SHORT TASK = Revise the lines starting at the one containing "Click 兑换 button" and ending at the one containing "I will 684,109.", replacing "shield icon" with "padlock icon" and changing nothing else. Give back only those lines.

ITEMS =
____________

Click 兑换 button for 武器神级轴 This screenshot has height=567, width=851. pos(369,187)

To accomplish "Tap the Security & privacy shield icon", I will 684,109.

____________

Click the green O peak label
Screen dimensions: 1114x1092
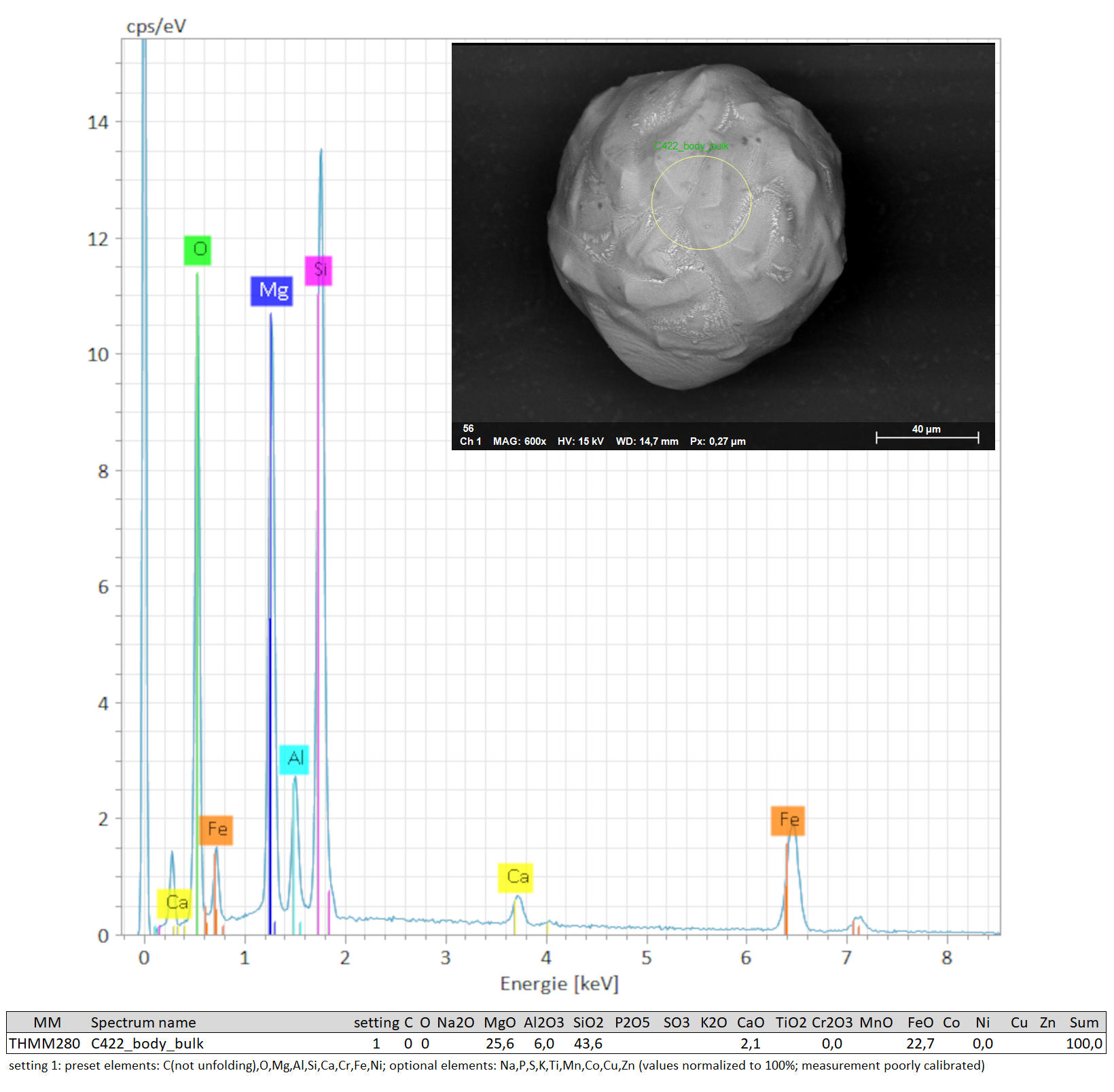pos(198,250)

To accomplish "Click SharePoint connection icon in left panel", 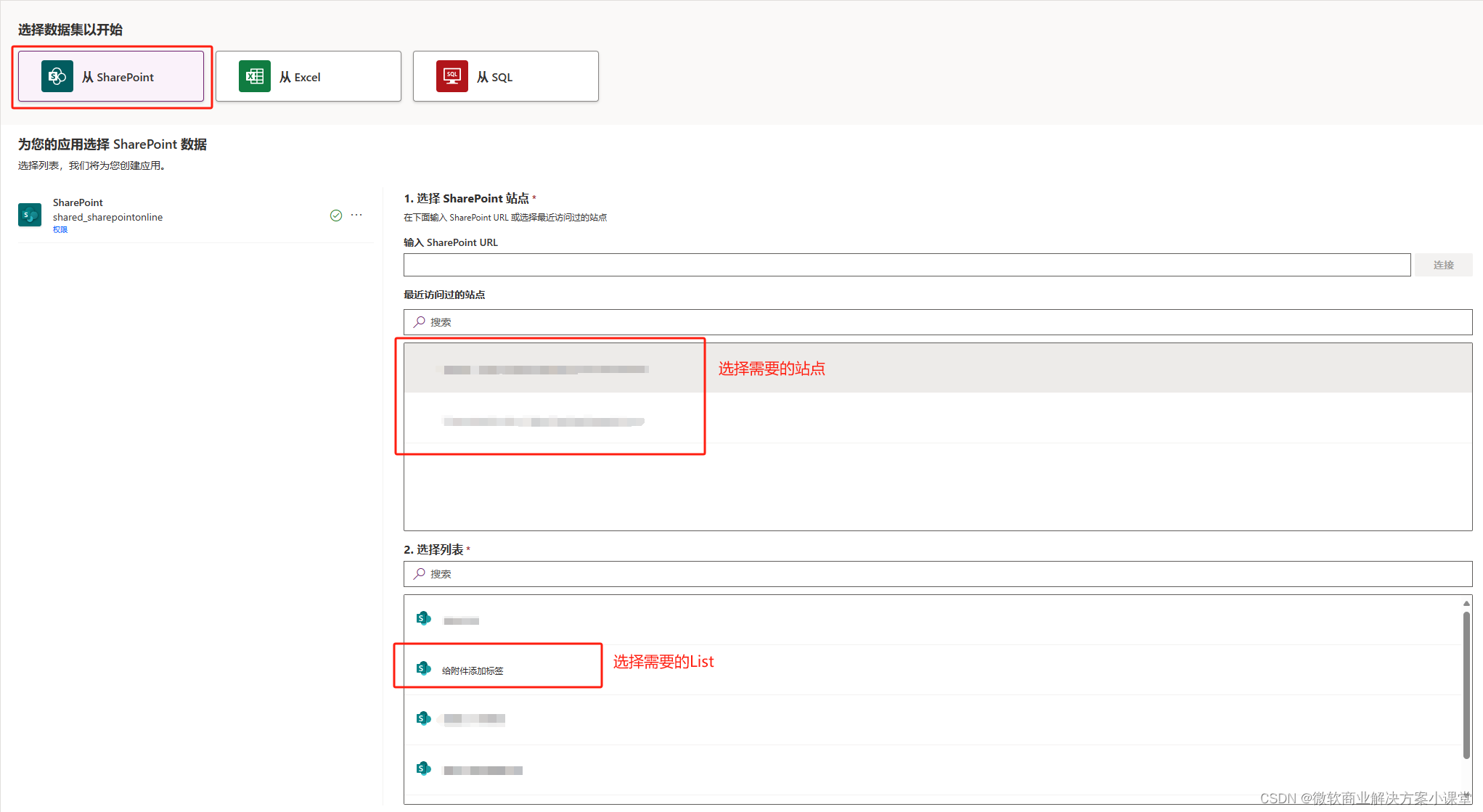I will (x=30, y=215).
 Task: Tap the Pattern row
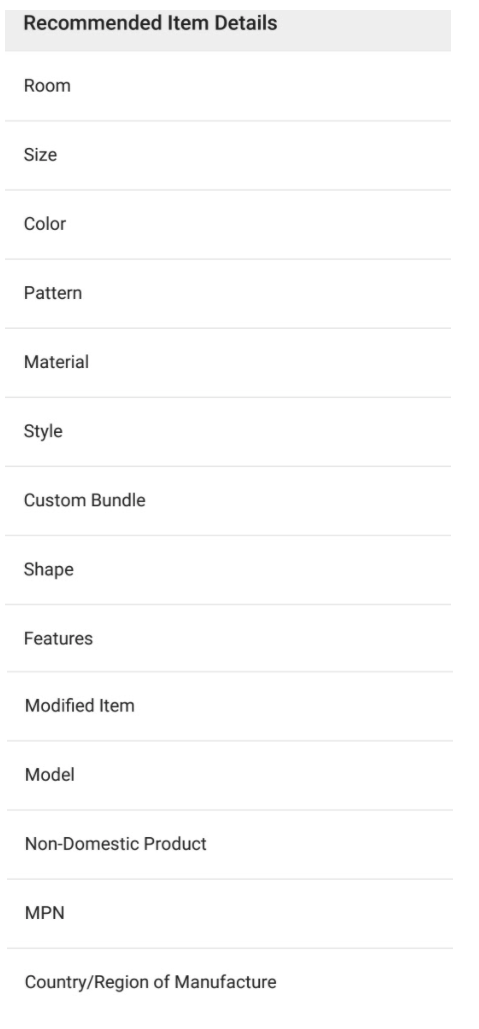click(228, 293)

____________

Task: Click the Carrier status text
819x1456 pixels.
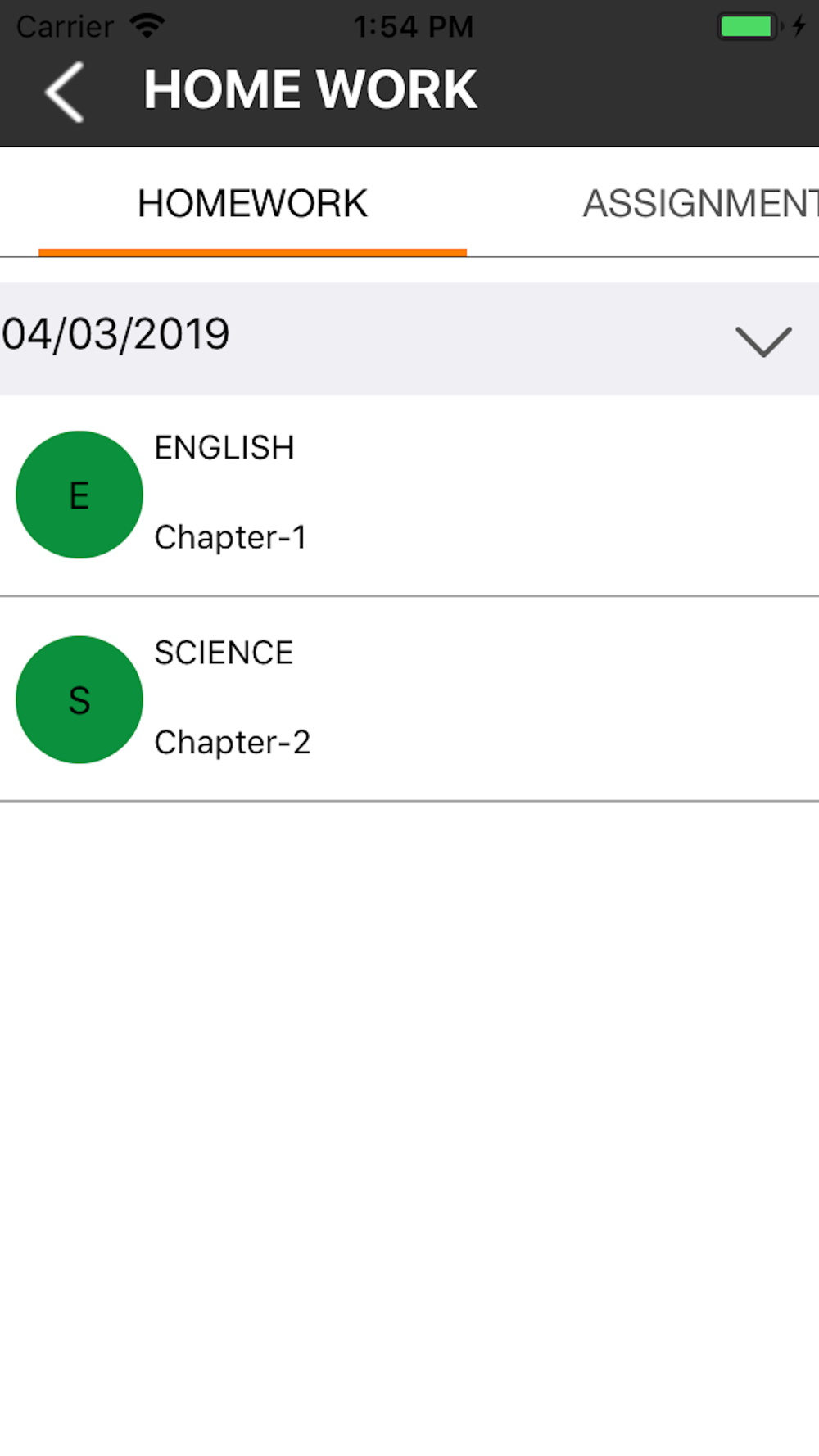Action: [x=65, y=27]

____________

OUTPUT OF THE TASK =
Click 兑换 button for 武器神级轴 This screenshot has height=567, width=851. pos(369,187)

To accomplish "Tap the Security & privacy padlock icon", I will 684,109.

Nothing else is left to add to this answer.